* [Exercise brief] Every line of the records that holds the word "computer" should be copied out.

* [Data for review]

*** Begin section ***

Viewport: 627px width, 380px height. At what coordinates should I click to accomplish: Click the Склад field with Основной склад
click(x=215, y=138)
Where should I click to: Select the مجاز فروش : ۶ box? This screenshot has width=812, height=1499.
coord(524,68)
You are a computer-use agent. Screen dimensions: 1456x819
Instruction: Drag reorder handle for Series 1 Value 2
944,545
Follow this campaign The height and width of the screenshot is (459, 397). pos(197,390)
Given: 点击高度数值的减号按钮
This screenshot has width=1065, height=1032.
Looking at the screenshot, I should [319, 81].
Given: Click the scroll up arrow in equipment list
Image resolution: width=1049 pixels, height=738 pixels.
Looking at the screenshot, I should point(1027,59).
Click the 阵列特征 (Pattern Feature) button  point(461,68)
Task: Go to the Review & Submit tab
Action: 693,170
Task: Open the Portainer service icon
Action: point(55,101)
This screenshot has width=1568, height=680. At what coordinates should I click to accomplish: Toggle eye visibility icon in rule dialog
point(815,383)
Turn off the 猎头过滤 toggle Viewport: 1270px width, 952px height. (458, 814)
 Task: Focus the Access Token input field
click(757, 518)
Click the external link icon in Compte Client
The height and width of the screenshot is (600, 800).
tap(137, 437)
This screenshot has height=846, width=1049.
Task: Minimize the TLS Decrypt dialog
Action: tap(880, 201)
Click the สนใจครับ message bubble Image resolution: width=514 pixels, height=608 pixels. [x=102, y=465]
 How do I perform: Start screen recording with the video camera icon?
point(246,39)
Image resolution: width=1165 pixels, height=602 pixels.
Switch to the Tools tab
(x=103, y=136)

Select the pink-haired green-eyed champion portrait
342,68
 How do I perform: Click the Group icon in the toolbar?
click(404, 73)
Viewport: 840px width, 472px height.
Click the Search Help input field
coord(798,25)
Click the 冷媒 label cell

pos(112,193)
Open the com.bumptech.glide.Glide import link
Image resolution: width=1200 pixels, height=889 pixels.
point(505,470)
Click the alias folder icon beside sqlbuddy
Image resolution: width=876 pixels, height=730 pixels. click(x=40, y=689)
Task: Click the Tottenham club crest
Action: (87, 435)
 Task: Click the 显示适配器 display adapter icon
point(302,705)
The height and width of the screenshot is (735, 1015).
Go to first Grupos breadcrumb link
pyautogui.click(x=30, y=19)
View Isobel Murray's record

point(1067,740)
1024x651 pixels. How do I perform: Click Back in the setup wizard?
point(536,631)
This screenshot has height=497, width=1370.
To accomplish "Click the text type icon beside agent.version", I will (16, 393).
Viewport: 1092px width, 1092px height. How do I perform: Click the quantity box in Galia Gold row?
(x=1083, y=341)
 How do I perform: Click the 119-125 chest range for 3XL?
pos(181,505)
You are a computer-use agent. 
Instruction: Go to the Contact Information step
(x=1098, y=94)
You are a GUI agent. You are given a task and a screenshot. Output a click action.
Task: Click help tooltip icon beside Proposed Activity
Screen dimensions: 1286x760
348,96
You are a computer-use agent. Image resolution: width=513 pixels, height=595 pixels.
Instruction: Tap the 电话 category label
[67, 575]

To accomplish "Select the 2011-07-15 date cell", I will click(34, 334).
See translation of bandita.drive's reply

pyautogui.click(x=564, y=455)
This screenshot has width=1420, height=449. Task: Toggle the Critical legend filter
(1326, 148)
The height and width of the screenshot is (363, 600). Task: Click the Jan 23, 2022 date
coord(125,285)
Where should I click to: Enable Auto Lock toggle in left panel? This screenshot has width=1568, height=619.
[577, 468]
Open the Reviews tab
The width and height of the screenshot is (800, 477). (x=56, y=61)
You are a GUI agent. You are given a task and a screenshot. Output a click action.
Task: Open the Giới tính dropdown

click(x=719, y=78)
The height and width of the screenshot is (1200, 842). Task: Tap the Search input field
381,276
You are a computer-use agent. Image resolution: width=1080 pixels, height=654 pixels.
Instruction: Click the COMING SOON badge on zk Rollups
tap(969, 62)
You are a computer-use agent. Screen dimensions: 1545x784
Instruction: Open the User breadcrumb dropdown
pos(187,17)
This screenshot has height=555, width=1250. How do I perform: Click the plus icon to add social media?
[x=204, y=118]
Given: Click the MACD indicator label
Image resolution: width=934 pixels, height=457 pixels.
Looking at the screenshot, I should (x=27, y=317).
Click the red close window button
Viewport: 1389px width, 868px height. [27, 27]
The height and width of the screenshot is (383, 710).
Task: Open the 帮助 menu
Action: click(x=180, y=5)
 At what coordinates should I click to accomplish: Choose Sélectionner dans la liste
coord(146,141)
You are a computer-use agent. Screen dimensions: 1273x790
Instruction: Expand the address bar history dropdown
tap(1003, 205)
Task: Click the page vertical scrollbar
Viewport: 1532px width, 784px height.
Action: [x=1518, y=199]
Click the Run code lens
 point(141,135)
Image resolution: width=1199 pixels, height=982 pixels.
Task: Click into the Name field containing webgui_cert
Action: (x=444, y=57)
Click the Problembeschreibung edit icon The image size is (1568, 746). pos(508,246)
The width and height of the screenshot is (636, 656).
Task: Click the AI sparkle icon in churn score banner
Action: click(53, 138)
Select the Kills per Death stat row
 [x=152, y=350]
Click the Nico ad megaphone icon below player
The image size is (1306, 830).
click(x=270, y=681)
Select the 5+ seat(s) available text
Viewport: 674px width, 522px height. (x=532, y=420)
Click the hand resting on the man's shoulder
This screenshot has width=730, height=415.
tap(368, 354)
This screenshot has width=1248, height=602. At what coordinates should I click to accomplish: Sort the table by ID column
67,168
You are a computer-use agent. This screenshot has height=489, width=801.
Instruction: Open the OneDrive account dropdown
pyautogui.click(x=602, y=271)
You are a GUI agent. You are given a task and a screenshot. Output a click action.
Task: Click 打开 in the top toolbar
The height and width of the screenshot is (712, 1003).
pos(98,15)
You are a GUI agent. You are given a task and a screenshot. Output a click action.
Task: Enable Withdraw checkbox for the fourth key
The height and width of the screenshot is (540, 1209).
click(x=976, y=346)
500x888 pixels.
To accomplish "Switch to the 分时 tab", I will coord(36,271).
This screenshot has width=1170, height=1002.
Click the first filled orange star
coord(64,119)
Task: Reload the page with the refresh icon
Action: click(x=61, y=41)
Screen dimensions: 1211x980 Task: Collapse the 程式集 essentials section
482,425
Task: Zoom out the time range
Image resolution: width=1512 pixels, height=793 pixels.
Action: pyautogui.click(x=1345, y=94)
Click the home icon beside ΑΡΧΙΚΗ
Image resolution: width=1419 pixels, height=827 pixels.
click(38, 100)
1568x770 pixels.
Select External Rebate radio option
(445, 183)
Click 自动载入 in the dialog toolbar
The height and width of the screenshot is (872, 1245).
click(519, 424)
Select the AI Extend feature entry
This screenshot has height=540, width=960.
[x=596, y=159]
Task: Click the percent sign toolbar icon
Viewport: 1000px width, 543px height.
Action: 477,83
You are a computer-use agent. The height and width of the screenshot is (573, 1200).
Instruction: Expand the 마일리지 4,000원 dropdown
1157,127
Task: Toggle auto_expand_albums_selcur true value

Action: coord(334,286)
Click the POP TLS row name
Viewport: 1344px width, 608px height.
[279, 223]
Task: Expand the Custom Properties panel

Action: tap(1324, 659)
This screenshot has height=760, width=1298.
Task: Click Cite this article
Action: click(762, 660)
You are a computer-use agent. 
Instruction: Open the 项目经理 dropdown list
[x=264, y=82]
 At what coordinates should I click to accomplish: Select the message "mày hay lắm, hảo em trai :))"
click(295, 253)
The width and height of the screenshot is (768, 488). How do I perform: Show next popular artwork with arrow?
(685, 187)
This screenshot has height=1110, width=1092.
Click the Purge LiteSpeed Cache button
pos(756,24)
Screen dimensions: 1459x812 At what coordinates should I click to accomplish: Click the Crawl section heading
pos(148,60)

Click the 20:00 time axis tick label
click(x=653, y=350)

*** End section ***

* [Response]
You are a computer-use agent. Screen dimensions: 1456x819
You are a computer-use agent. 
You are a computer-use agent. Image resolution: width=513 pixels, height=595 pixels.
You are a computer-use agent. Image resolution: width=1080 pixels, height=654 pixels.
You are a computer-use agent. Screen dimensions: 1545x784
You are a computer-use agent. Screen dimensions: 1273x790
You are a computer-use agent. This screenshot has height=489, width=801.
You are a computer-use agent. The height and width of the screenshot is (573, 1200).
You are a computer-use agent. 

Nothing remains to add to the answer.